BEGIN

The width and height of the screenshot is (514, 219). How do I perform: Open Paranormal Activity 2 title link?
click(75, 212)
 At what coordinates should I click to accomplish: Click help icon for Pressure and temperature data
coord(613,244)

END
BEGIN

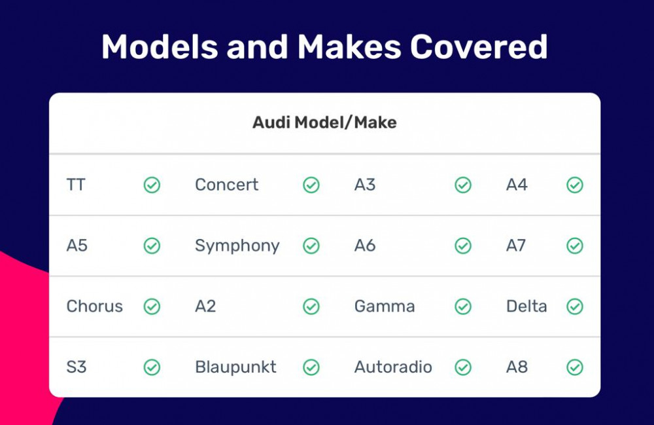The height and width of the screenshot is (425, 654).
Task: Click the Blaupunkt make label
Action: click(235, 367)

END
BEGIN

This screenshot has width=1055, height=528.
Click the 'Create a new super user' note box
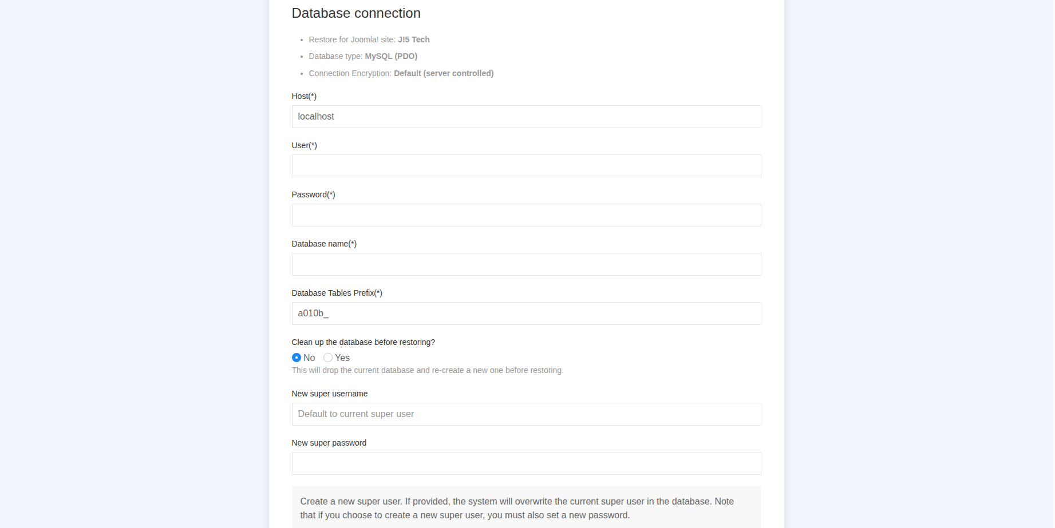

END

- What is required: Please turn everything from the line containing "At what coordinates" down to the line containing "coord(613,244)" into a numbered list, leaving out any blank lines.

- Correct response:
1.  At what coordinates should I click to accomplish: Click help icon for Pressure and temperature data
2. coord(613,244)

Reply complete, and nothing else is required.